▸ AIM OF THE EXERCISE: Rewrite the records from the line with "Happy 16th Birthday, KrebsOnSecurity.com!" up to and including the line with "WOKV.com (676, 770)" as a JSON list of strings, one string per line, leaving out any blank lines.

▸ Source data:
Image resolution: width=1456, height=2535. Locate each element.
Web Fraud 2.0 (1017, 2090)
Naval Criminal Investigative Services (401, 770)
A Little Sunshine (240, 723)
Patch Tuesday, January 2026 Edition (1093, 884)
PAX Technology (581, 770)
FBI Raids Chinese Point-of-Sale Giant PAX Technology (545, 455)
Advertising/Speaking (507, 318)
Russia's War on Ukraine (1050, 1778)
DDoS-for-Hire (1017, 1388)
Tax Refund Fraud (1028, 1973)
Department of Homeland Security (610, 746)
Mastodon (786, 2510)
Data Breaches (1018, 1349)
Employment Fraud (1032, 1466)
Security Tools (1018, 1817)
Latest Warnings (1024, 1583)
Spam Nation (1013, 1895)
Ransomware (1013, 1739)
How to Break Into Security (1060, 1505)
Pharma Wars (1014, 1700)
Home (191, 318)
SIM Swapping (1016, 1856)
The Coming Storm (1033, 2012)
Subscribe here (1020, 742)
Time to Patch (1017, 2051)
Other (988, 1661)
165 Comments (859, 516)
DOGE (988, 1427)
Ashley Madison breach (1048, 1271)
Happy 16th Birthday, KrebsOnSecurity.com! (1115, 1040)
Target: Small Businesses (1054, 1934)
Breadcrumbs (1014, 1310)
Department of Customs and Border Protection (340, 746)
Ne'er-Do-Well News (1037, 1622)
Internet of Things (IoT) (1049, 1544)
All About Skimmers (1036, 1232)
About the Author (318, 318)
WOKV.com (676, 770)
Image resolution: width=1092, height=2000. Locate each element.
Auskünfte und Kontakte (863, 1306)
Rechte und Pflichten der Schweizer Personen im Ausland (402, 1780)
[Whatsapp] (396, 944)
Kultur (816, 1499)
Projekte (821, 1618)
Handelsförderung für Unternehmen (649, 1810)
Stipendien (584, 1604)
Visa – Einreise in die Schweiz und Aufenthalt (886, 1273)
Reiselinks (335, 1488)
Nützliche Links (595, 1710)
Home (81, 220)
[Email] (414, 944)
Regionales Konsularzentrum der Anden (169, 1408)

▸ ANSWER FOR THE TASK:
[
  "Happy 16th Birthday, KrebsOnSecurity.com! (1115, 1040)",
  "Target: Small Businesses (1054, 1934)",
  "Breadcrumbs (1014, 1310)",
  "Department of Customs and Border Protection (340, 746)",
  "Ne'er-Do-Well News (1037, 1622)",
  "Internet of Things (IoT) (1049, 1544)",
  "All About Skimmers (1036, 1232)",
  "About the Author (318, 318)",
  "WOKV.com (676, 770)"
]